Glover contends that PGA Tour pros have become much slower nowadays compared to when he first started more than two decades ago. He also believes the tour fails to enforce slow play properly, a problem that has plagued professional golf for years.

“The fact that the PGA Tour is hiding behind the guys who play slowly to change the field sizes… that’s complete crap,” Glover said on Sirius XM Radio on Nov. 5.

“How about speed up play? How about having a better policy?”

Because so many players finish their rounds after dark—or the following morning—the tour has decided to diminish field sizes to try and avoid this issue altogether. But Glover contends that this is slapping a band-aid on the issue and that the tour should enforce slow play policies instead.

“You get a better pace of play policy or enforce the one you have better,” Glover said.

“If I’m in a slow twosome and an official came up and said, ‘You guys are behind, this is not a warning, y’all are on the clock, and if you get a bad time, that’s a shot penalty,’ guess who’s running to their ball? That’s what we need to be doing.”

Yet, according to PGA Tour Chief Referee Gary Young, the solution is not docking players strokes on the course but instead creating greater intervals between tee times. More gaps between tee times lead to others being eliminated, and therefore, players are squeezed out, hence the smaller field sizes.

“We asked ourselves in the [Player Advisory Council] meetings if we were starting the Tour from scratch what would be our maximum field size?” Young said.

“As we talked it through with the players on that subcommittee, there was agreement in the room that you would never build it so that groups would be turning and waiting at the turn. So that’s where the whole idea of 144 being our maximum field size, everyone felt that that was the right number, and the mathematics on it worked. You’ll see that some of our other fields have been reduced even further, and that’s due to time constraints.

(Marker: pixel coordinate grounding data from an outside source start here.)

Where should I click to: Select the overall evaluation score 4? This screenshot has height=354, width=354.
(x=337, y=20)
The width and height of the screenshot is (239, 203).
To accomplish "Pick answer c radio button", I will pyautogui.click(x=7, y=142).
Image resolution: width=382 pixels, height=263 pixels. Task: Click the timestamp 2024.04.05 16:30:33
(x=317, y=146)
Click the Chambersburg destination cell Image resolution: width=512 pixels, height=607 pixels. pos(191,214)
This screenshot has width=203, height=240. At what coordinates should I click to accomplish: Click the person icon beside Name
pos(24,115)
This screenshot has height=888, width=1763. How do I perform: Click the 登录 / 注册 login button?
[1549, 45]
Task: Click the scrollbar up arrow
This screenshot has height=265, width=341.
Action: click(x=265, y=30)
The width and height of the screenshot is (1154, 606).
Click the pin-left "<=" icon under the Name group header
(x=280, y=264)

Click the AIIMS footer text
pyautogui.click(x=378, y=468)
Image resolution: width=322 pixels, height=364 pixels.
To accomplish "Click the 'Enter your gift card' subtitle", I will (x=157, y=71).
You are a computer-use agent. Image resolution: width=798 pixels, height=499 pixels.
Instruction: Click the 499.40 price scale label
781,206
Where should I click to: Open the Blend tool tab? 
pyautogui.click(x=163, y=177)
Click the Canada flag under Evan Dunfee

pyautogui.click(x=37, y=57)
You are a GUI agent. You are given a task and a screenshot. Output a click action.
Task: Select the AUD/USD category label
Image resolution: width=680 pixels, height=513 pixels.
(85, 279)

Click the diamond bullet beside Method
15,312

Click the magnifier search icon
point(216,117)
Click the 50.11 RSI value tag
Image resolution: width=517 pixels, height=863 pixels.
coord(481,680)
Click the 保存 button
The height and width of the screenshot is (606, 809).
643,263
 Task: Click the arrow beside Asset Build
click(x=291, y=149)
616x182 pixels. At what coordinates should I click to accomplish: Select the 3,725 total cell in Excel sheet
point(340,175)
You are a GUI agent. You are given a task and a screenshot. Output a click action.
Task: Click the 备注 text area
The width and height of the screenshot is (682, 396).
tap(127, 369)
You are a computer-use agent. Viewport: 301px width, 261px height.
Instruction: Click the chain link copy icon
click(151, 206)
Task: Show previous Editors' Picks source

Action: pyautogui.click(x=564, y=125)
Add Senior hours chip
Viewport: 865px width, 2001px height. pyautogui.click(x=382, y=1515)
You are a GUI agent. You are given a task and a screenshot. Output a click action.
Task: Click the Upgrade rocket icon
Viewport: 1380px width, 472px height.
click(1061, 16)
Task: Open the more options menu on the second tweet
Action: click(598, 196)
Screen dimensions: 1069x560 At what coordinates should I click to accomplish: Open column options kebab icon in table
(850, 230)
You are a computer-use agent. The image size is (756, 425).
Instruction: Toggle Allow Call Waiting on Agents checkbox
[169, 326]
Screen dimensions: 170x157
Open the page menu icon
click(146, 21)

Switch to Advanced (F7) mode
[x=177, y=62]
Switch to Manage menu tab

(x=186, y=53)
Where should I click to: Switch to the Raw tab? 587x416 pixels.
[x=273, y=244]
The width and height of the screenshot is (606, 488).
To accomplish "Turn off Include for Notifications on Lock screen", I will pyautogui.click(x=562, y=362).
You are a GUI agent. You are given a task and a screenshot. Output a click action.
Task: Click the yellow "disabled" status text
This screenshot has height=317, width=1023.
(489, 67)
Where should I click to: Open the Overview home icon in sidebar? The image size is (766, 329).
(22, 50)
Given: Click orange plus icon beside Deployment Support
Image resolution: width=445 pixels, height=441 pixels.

“So a great example is we play a field size of 144 players at The Players Championship, and there’s not enough daylight for 144 players. But we always placed an emphasis on starts for members, trying to maximize the number of starts they could get in a season, and sometimes, unfortunately, it was at the detriment of everyone else in the tournament. Now we looked at it from strictly how many hours of daylight do we have, and what’s the proper field size for each event on Tour. So we went straight by sunrise and sunset building in about three hours between the waves, which is what you need. And then that gives the afternoon wave some room to run, they’re not starting out right behind the last group making the turn and backing up. So we think that we’ve done a nice job building the schedule and finally getting all the field sizes correct for the future.”

But Glover does not buy that one bit.

He’s not alone, either. Many other pros, including Justin Lower and other journeymen on the outside periphery of stardom, feel this way, too. And yet, the PGA Tour knows it has to cater to its stars, such as Scottie Scheffler, Xander Schauffele, and Rory McIlroy, while catering to its broadcast partners and sponsors. That’s the biggest reason why Signature Events came to be: to get all the top players competing side-by-side. But these proposals for 2026 are being implemented for similar reasons, too.